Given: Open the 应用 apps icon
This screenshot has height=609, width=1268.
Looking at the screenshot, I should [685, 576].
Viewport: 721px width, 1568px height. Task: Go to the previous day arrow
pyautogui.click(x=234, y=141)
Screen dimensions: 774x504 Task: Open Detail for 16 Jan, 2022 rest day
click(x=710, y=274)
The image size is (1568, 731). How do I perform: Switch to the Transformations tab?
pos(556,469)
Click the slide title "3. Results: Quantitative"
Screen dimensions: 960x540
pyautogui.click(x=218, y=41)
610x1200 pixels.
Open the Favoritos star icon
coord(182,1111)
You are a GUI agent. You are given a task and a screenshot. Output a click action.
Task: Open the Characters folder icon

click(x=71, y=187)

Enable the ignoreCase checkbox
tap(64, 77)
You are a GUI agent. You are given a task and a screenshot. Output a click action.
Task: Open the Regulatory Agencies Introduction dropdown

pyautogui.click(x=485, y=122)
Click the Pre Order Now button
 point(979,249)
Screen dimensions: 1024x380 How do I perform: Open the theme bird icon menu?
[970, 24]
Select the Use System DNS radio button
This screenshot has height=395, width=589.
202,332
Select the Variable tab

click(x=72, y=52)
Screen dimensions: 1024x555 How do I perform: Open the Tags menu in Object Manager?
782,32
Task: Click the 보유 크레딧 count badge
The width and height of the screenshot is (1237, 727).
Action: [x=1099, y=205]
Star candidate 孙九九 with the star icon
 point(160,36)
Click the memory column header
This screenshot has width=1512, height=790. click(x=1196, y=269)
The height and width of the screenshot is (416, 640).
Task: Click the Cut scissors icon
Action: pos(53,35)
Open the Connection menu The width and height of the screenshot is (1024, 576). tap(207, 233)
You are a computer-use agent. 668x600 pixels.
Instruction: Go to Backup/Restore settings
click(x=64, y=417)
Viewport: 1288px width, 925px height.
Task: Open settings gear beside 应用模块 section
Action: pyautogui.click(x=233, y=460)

**TASK DIRECTIONS:**
For the word "pixels", count the lines of the listing that hold it, and reply with the count by itself.

**EXERCISE RESPONSE:**
2